W-what if I said I was willing to be with you through this…to have as much or as little to do with the baby as you and Tess wanted…?” she asks.

I look up into her eyes, more stunned than I can say. She’d stay with me, even through all that? Am I hearing her right? I stare at her, unsure, and amazed, my eyes wide, my mouth open in surprise as the corners start to slide upwards. I’m almost beaming, I know. I want to hold her close and promise to never leave her again. It’s everything I want. Everything I didn’t even dare to hope for. That she would even offer such a thing, after all this. It only makes me love her so very much more.

Unfortunately, it’s too late. What I want doesn’t matter anymore. I have to look after the baby and Tess. Still, just hearing the words is like magic. I don’t even move as I watch her, barely hearing the rest of her words as I fight to freeze the moment, not letting reality intrude enough to change my face. I never want to forget this moment, this feeling – a dream that almost came true.

She mentions Tess again and I try not to hear her. I don’t want this to end. But I hear it anyway. “I-if you w-want to be with Tess, well obviously what I’m saying doesn’t matter, but if you say you don’t love her...not really…doesn’t she deserve the chance to find someone that does…?”
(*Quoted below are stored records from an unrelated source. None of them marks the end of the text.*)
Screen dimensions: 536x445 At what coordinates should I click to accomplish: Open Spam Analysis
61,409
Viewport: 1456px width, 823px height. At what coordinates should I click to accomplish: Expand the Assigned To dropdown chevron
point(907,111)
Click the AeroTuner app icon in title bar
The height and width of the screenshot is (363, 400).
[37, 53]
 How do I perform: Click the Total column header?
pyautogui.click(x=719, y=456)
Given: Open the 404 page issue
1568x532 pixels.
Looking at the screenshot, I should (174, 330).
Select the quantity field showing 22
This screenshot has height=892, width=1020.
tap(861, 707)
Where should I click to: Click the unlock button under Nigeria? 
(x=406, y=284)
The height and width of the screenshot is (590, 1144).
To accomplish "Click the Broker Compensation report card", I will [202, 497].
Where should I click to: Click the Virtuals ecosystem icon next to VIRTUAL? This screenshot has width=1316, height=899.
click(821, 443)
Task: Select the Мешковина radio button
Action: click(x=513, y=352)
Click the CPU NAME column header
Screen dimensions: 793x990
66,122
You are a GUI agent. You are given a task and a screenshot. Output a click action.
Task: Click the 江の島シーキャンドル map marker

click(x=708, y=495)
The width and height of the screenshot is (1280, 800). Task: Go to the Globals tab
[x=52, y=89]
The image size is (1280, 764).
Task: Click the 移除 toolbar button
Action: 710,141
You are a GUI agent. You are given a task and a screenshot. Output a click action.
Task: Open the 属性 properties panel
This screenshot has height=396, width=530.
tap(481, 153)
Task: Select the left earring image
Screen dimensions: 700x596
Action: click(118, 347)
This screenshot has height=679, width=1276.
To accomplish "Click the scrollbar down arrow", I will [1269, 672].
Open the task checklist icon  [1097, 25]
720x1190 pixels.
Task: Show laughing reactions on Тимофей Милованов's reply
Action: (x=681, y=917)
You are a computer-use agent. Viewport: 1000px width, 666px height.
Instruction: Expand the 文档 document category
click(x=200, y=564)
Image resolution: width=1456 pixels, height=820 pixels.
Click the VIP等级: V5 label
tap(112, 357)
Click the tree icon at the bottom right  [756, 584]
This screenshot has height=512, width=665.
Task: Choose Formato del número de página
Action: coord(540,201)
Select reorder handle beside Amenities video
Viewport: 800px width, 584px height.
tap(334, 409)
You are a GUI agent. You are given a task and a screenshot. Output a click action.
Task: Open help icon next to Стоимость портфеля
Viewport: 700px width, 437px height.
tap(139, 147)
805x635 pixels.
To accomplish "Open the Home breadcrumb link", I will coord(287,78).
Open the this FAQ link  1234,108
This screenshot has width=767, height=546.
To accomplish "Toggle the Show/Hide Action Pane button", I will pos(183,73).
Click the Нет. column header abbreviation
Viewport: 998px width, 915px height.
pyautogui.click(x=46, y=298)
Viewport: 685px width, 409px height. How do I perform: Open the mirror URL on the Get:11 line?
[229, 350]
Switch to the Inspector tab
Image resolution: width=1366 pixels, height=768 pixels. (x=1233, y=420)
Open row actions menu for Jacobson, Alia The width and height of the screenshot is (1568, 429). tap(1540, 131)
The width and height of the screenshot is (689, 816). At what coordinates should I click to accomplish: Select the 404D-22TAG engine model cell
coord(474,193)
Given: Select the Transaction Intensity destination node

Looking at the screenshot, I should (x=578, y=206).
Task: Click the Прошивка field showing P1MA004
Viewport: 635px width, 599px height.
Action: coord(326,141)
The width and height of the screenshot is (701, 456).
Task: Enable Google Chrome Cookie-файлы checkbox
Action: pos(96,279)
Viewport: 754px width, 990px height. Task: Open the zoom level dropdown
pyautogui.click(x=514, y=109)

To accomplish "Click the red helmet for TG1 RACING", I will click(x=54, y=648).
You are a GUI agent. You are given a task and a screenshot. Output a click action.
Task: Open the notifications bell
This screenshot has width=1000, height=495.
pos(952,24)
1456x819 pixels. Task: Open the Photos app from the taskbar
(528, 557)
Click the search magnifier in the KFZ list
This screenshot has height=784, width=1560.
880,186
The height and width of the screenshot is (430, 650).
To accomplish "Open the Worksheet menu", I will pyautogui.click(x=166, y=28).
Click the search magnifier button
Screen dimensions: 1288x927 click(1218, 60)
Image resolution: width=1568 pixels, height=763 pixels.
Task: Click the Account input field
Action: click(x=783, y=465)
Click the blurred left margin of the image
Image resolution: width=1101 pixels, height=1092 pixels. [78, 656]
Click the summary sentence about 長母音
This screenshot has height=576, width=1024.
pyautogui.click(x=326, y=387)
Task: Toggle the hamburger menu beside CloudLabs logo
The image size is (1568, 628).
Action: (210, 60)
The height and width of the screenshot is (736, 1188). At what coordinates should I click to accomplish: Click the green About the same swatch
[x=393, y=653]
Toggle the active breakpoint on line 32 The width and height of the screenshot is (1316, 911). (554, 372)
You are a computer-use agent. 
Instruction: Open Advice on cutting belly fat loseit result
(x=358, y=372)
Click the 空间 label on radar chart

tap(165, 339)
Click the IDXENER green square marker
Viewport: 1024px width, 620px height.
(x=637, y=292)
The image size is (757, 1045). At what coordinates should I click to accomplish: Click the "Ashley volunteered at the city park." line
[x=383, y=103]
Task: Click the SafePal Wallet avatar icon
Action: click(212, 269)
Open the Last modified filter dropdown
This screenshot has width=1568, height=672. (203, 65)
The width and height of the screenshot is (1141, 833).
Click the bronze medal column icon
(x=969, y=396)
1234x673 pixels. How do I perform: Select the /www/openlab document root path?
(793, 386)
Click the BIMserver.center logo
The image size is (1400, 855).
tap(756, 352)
I shake my head as that moment of elation fades and reality comes crashing in. “If I could be with you, it would be a dream come true. I can’t tell you how much I want that. To be with you is all I’ve ever wanted – to have a family with you, although not quite this soon...”

I take a deep breath, not breaking my gaze from Liz’s face. She looks like she’s about to speak, but I shake my head and she stills. What was that she said about Tess finding someone-else? Could it be possible that being with me will end up preventing her from finding what she needs? Could it be this course will hurt all three of us? No. I quickly dismiss the thought as wishful thinking. Tess has been completely clear from the start about what she wants and now she’s getting it.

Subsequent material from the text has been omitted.